Given a cartesian category $\mathsf{C}$, and choosing a terminal object, and choosing a product cone 

$$ A \leftarrow A \times B \rightarrow B$$

for each pair of objects $A,B$, there is a well-known way to make $\mathsf{C}$ into a monoidal category. To create this monoidal category, first we take $A \otimes B$ to be the object $A \times B$ in the chosen product cone for $A$ and $B$.   Then we define $\otimes$ on morphisms using the universal property of the chosen product cones.  Similarly, we define the associator

$$ a_{A,B,C} \colon (A \otimes B) \otimes C \to A \otimes (B \otimes C)$$ 

using the universal property of the chosen product cones.  Then we take the unit object $I$ to be the chosen terminal object, and define the left and right unitors

$$ \ell_A \colon I \otimes A \to A, \qquad r_A \colon A \otimes I \to A$$

using the universal property of the chosen product cones and the fact that $I$ is terminal.   We obtain a monoidal category $(\mathsf{C}, \otimes, I, a, r, \ell)$ called a 'cartesian monoidal category'.

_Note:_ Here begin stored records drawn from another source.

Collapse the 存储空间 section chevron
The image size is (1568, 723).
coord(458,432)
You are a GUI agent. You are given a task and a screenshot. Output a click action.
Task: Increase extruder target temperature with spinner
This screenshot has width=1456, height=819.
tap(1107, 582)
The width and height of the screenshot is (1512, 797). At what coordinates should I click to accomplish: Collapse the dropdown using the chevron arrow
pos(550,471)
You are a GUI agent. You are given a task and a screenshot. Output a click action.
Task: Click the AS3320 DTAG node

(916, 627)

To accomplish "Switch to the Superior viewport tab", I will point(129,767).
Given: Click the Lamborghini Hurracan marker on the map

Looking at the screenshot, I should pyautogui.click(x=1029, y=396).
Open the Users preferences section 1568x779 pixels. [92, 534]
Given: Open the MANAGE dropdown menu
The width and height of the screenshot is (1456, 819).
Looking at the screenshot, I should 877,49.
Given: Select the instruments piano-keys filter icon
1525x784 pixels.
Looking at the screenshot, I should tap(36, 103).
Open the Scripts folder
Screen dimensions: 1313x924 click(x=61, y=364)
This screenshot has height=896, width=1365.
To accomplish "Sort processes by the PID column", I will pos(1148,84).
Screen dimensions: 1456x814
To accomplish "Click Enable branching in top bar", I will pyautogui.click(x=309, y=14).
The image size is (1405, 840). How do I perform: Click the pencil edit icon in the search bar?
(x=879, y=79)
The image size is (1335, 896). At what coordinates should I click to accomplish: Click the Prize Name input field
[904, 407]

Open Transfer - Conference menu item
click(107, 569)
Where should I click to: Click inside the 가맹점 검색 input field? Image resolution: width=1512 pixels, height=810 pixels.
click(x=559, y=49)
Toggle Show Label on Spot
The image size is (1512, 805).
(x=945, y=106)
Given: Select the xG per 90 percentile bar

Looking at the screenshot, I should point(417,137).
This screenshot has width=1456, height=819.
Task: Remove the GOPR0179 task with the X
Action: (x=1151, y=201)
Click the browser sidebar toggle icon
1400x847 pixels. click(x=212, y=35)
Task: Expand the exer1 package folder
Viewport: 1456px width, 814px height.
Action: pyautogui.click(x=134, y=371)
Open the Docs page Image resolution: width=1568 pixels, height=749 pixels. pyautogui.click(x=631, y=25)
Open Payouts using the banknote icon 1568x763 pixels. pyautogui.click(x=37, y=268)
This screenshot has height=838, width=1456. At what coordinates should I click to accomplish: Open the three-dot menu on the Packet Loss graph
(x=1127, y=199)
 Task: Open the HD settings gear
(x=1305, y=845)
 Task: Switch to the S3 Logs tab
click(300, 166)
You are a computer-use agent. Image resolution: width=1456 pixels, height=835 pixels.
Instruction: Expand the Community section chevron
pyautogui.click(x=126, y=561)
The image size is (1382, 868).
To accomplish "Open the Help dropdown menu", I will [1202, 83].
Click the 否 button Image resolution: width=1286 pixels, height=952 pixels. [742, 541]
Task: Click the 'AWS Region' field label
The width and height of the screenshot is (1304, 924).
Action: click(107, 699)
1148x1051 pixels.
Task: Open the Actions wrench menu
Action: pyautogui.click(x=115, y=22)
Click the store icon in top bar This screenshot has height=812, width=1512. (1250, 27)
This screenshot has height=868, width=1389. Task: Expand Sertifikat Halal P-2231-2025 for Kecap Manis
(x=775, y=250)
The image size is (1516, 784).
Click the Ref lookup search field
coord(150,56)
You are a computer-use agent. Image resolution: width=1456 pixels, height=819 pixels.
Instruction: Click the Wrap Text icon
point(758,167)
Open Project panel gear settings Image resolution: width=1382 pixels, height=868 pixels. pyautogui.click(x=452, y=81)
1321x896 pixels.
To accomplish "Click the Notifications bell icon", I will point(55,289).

More generally, any monoidal category *equivalent as a monoidal category* to one of this form is called a **[cartesian monoidal category](https://ncatlab.org/nlab/show/cartesian+monoidal+category)**.     

This leaves open the possibility that there could be a way to make our cartesian category $\mathsf{C}$ into a monoidal category where for each pair $A, B \in \mathsf{C}$ the object $A \otimes B$ equal to the chosen object $A \times B$, but which however is *not equivalent*, as a monoidal category, to the cartesian monoidal category described above.   **Is this ever possible?**

There are various things we can change: the action of $\otimes$ on morphisms, the associator, the left and right unitors - and *prima facie*, given the way I've worded the question, even the unit object $I$.

It would be especially fun if we could do this starting from some familiar cartesian category like the category of sets.

[Edit: I have a conjecture [here](https://categorytheory.zulipchat.com/#narrow/stream/229199-learning.3A-questions/topic/Monoidal.20category.20question/near/453810648) for how we might get a noncartesian monoidal category where $A \otimes B$ is the product of $A$ and $B$ for every pair of objects $A,B$.]